§ **TASK REQUIREMENTS**: Copy the data from the beginning through the line containing "(x=283, y=310)", inclusive, substituting "Task" for each occurrence of "Instruction" and leaving everything else unchanged.

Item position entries
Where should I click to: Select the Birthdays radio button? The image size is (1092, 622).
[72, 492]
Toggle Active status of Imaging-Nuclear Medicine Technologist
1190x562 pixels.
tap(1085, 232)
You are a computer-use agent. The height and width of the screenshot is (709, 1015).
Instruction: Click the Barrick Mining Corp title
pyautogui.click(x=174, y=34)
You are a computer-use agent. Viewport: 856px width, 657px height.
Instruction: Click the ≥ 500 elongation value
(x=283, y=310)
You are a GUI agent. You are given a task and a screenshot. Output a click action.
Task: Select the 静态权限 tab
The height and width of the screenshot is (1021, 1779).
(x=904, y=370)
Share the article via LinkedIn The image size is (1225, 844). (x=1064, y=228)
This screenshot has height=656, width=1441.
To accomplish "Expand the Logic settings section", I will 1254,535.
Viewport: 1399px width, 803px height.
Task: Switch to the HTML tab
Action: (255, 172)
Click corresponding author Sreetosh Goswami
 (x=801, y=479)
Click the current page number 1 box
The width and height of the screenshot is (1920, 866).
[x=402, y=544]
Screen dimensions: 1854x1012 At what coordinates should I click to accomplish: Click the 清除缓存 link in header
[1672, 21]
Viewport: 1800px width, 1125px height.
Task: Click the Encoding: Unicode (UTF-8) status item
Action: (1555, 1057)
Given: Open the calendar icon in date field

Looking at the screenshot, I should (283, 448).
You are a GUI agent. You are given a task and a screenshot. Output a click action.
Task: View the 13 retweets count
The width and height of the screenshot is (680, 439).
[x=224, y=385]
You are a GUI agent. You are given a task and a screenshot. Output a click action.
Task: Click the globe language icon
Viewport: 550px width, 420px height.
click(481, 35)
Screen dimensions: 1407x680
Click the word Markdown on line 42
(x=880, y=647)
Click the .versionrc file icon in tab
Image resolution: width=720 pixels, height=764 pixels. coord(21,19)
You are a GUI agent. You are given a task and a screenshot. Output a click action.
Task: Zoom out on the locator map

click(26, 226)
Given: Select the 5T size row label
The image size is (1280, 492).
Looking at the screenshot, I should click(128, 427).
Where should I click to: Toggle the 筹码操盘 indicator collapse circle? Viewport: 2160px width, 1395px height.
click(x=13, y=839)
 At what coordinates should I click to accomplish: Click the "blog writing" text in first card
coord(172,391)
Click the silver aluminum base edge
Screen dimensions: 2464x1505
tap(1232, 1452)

§ **TASK ANSWER**:
Where should I click to: Select the Birthdays radio button? The image size is (1092, 622).
[72, 492]
Toggle Active status of Imaging-Nuclear Medicine Technologist
1190x562 pixels.
tap(1085, 232)
You are a computer-use agent. The height and width of the screenshot is (709, 1015).
Task: Click the Barrick Mining Corp title
pyautogui.click(x=174, y=34)
You are a computer-use agent. Viewport: 856px width, 657px height.
Task: Click the ≥ 500 elongation value
(x=283, y=310)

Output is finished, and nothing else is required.